Copy out every line of the data that has the word "Given" somewhere in it.
====== DATA FOR THIS EXERCISE
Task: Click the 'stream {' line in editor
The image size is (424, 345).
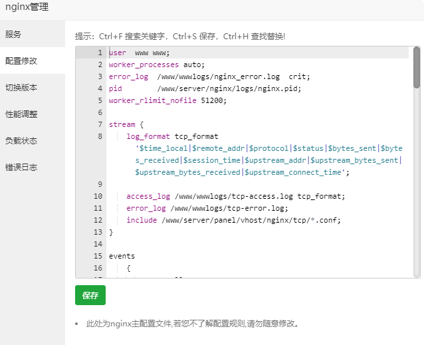Action: [x=122, y=124]
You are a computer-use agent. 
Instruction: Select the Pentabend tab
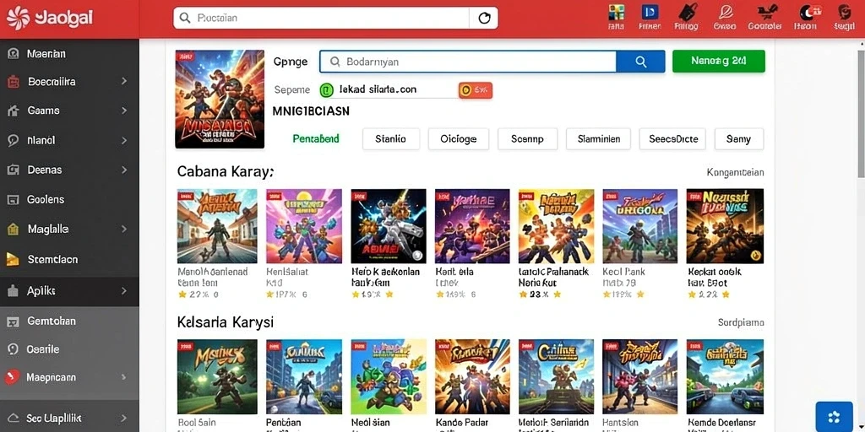pyautogui.click(x=316, y=139)
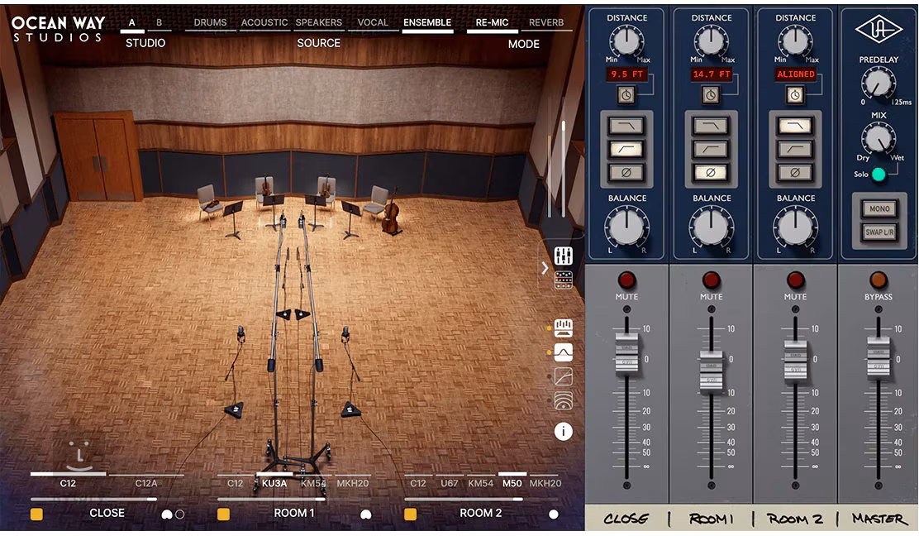Toggle the Master Bypass button
Screen dimensions: 919x536
(879, 280)
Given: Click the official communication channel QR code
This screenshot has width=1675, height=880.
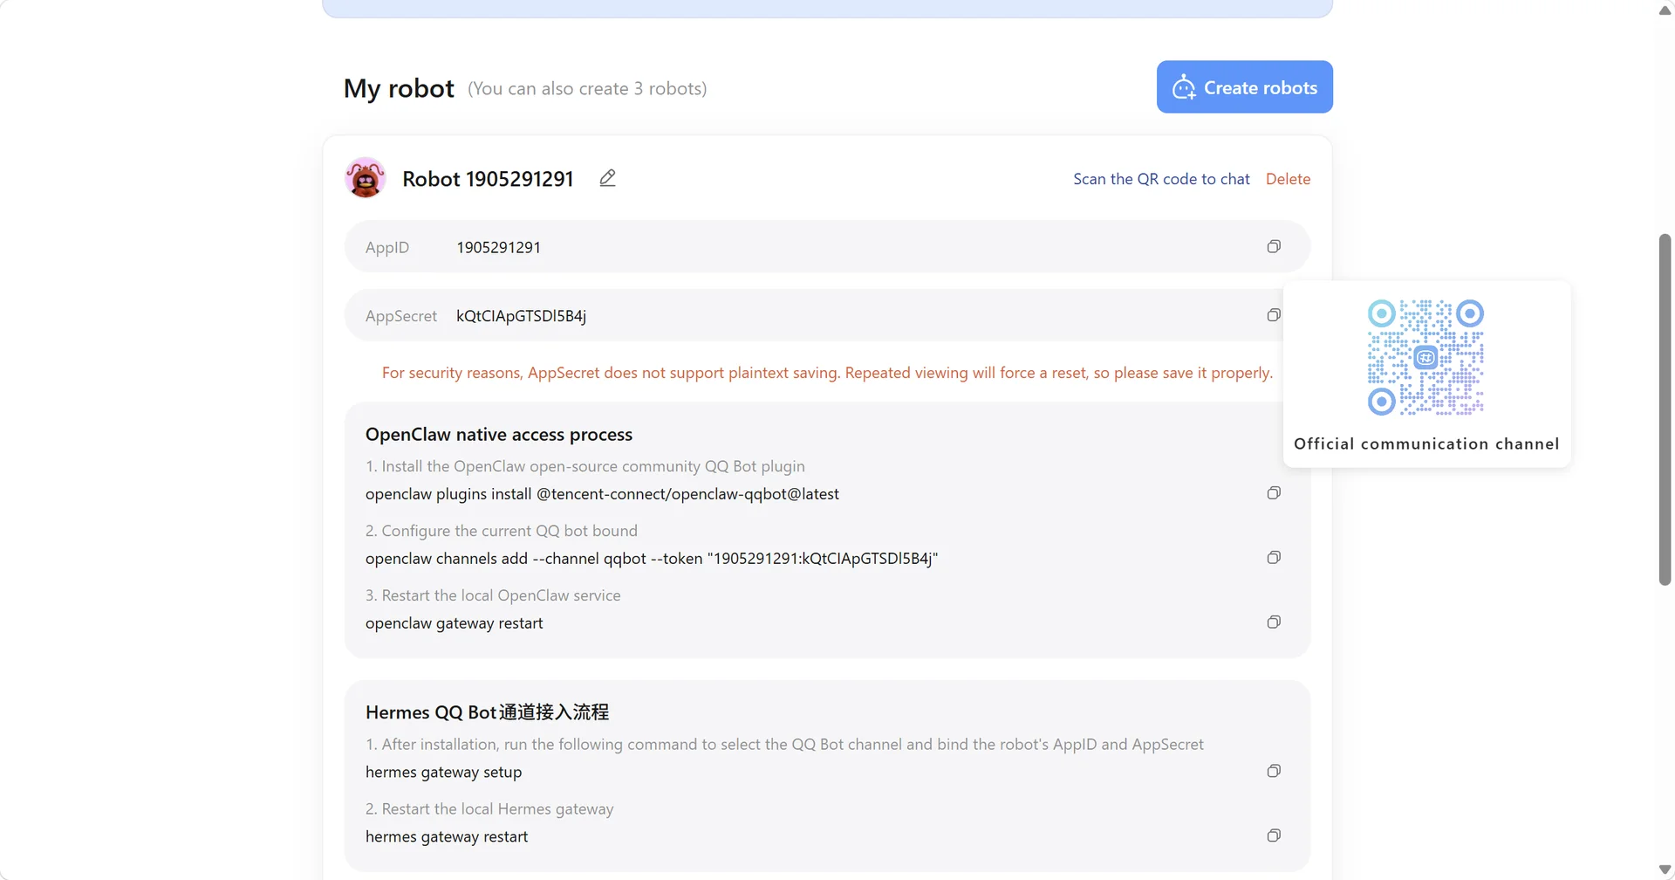Looking at the screenshot, I should 1425,357.

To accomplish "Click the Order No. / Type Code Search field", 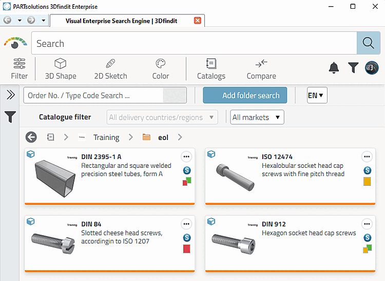I will tap(93, 95).
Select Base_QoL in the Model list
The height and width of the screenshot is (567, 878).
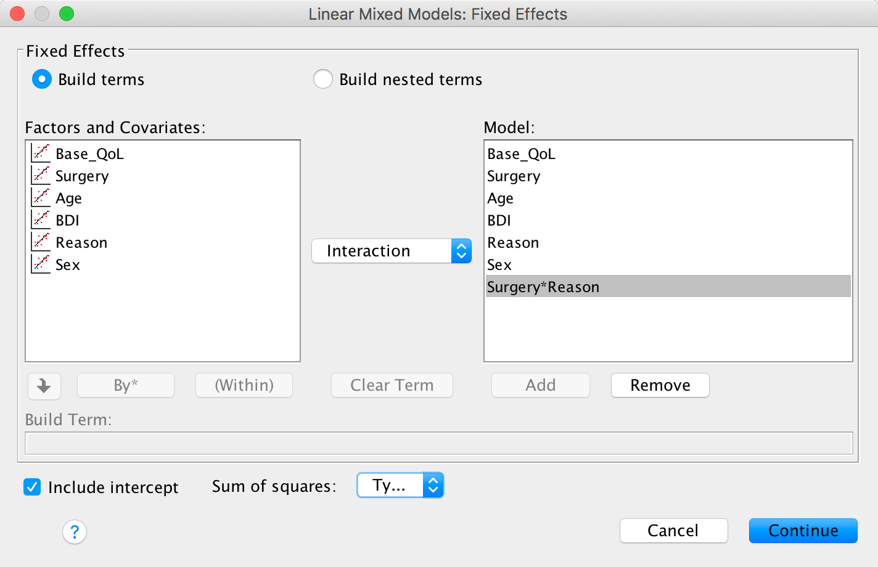(522, 154)
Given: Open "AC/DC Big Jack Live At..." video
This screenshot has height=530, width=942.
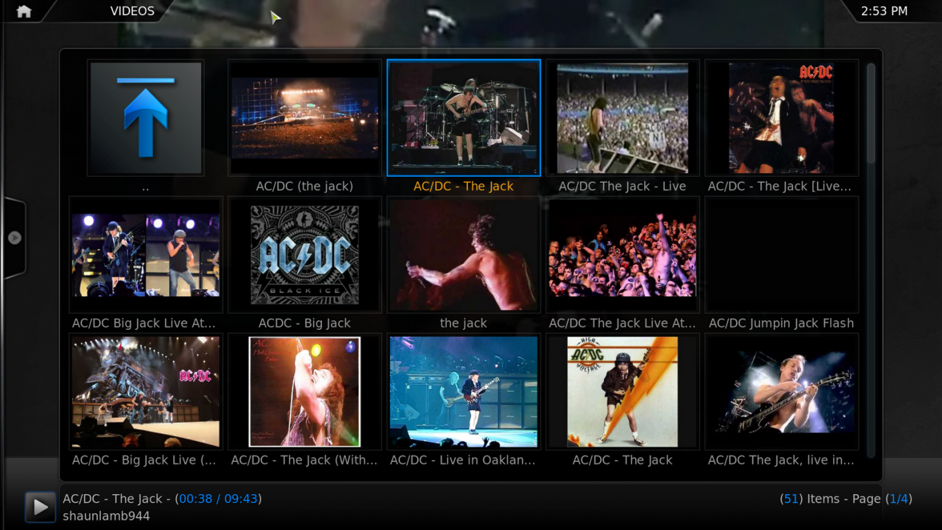Looking at the screenshot, I should point(145,254).
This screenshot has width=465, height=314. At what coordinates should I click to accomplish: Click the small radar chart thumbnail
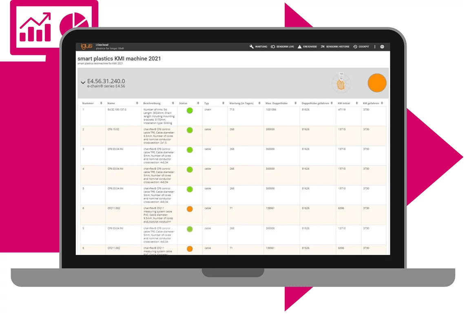[341, 83]

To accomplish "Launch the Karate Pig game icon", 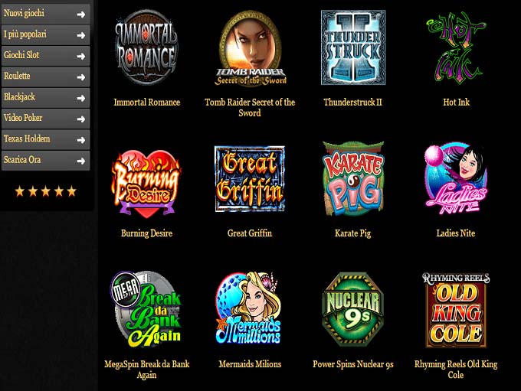I will 353,178.
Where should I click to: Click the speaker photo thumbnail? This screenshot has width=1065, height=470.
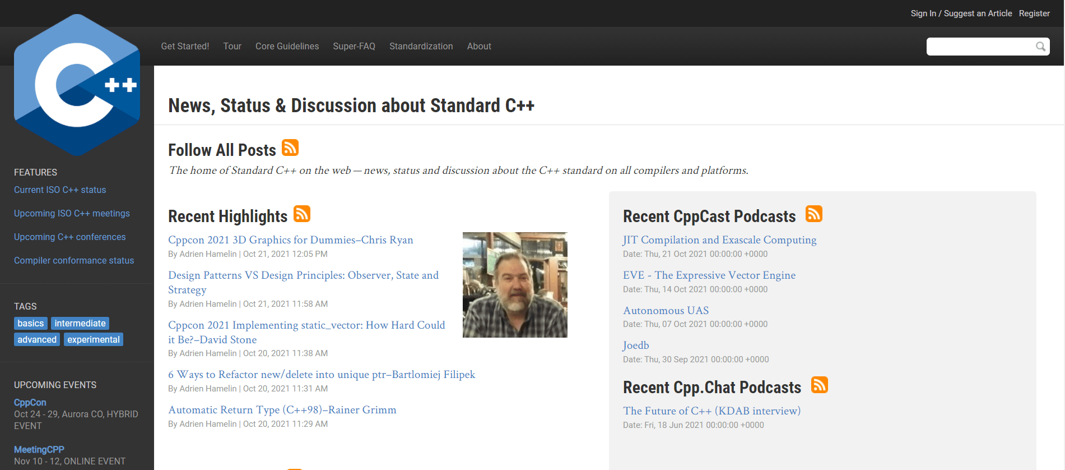click(515, 285)
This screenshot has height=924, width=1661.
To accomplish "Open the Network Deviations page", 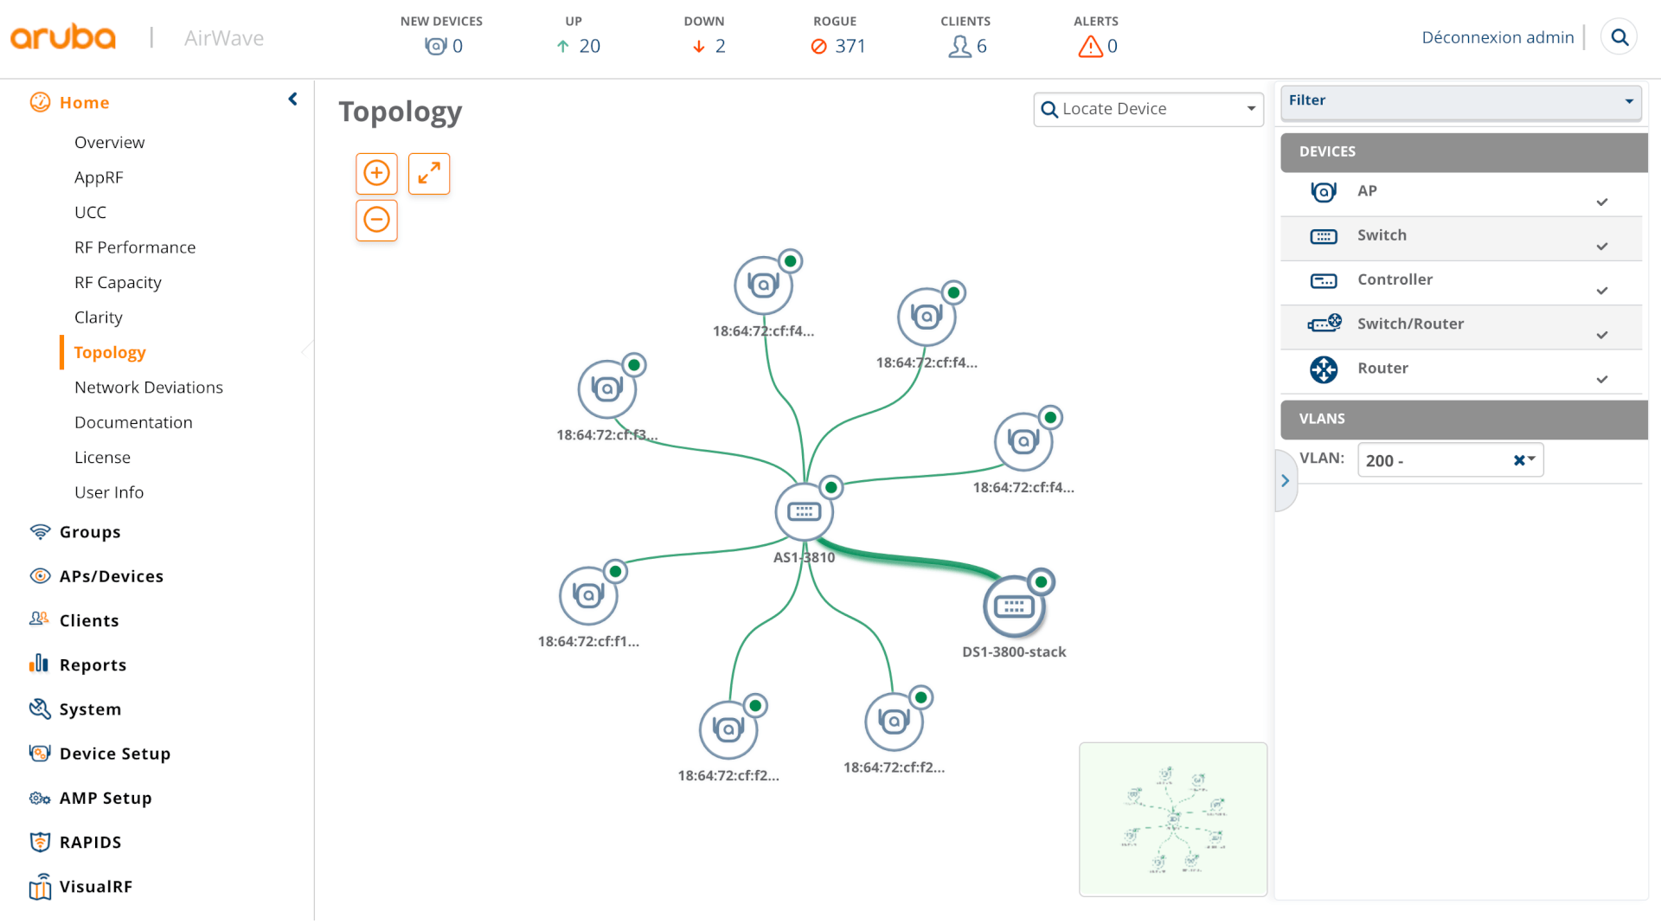I will point(149,387).

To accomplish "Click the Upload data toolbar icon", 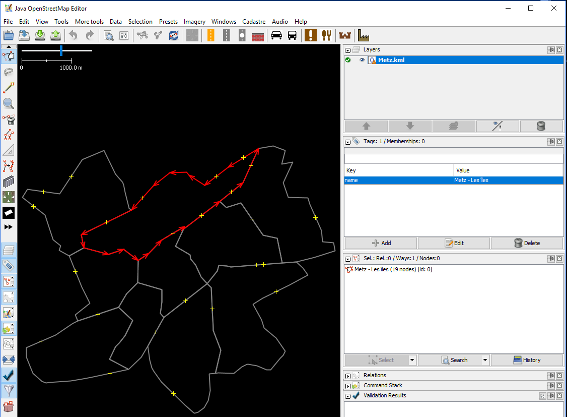I will pyautogui.click(x=56, y=35).
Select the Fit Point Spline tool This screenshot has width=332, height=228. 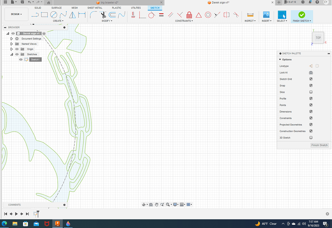pyautogui.click(x=63, y=14)
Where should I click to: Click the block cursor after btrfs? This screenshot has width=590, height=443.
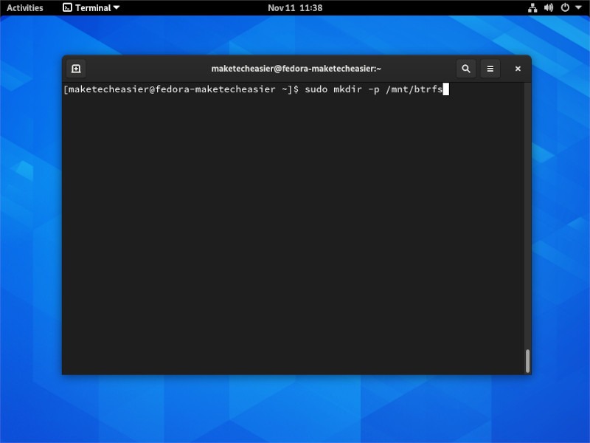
============
◆ **YOUR RESPONSE**:
Given: Click the official communication channel QR code
Given: Open "AC/DC Big Jack Live At..." video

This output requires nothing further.